[An Enquiry Concerning the Principles of Morals by David Hume]@TWC D-Link bookAn Enquiry Concerning the Principles of Morals PART I 1/7
It seems so natural a thought to ascribe to their utility the praise, which we bestow on the social virtues, that one would expect to meet with this principle everywhere in moral writers, as the chief foundation of their reasoning and enquiry.
In common life, we may observe, that the circumstance of utility is always appealed to; nor is it supposed, that a greater eulogy can be given to any man, than to display his usefulness to the public, and enumerate the services, which he has performed to mankind and society.
What praise, even of an inanimate form, if the regularity and elegance of its parts destroy not its fitness for any useful purpose! And how satisfactory an apology for any disproportion or seeming deformity, if we can show the necessity of that particular construction for the use intended! A ship appears more beautiful to an artist, or one moderately skilled in navigation, where its prow is wide and swelling beyond its poop, than if it were framed with a precise geometrical regularity, in contradiction to all the laws of mechanics.

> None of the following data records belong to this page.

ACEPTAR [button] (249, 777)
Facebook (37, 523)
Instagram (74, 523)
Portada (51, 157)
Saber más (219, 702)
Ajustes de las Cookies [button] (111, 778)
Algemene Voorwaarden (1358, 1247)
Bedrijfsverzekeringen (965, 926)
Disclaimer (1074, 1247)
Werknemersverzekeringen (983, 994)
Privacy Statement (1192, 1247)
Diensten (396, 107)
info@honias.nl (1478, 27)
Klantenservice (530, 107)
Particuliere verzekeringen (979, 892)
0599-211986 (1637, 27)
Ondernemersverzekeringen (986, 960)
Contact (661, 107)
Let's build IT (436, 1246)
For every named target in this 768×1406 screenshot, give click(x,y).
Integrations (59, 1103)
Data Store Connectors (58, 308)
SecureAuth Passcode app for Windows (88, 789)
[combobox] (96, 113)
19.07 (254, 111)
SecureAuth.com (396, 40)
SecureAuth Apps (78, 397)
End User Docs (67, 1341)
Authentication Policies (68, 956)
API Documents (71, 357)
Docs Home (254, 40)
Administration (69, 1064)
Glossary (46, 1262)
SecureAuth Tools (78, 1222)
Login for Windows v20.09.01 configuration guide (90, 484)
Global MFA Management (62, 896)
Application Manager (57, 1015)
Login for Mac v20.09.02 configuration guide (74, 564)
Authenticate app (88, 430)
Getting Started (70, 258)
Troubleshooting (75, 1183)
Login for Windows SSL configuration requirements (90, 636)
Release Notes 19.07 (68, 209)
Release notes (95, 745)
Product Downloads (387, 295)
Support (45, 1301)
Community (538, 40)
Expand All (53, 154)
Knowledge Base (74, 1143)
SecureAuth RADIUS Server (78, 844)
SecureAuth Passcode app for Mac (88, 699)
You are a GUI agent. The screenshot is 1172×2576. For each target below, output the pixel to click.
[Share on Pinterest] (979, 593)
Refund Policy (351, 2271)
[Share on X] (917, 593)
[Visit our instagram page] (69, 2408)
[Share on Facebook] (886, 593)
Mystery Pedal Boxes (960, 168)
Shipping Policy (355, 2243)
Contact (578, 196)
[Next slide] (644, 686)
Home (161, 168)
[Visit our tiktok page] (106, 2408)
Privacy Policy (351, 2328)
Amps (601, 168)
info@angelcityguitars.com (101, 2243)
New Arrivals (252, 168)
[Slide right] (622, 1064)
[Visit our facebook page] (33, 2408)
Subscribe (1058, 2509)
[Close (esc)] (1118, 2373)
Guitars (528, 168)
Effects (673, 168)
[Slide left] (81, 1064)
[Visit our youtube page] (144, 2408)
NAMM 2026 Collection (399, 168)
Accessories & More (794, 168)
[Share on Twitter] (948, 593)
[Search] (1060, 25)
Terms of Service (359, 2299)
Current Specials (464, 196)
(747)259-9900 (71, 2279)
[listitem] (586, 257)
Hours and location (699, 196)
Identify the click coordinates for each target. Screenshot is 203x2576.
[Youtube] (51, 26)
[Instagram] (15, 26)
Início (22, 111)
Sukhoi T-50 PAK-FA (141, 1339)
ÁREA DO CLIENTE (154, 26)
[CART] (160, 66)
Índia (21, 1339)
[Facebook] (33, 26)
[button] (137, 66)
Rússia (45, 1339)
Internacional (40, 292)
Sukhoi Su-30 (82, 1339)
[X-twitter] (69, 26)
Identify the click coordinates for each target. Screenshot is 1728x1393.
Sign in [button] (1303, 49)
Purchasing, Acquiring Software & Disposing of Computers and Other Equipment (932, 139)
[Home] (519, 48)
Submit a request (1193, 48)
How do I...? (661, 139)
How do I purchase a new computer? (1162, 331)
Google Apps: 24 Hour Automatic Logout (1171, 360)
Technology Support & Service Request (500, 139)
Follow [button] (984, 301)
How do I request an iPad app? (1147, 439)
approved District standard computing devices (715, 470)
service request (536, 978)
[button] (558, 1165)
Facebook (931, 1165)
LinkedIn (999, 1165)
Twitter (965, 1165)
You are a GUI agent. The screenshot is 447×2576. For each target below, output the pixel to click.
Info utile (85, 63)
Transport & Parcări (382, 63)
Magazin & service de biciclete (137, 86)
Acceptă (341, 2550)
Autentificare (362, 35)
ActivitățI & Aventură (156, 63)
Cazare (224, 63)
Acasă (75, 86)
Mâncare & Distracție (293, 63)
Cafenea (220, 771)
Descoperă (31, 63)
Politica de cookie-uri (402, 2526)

A building, whose doors and windows were exact squares, would hurt the eye by that very proportion; as ill adapted to the figure of a human creature, for whose service the fabric was intended. What wonder then, that a man, whose habits and conduct are hurtful to society, and dangerous or pernicious to every one who has an intercourse with him, should, on that account, be an object of disapprobation, and communicate to every spectator the strongest sentiment of disgust and hatred. [Footnote: We ought not to imagine, because an inanimate object may be useful as well as a man, that therefore it ought also, according to this system, to merit he appellation of VIRTUOUS.
The sentiments, excited by utility, are, in the two cases, very different; and the one is mixed with affection, esteem, approbation, &c., and not the other.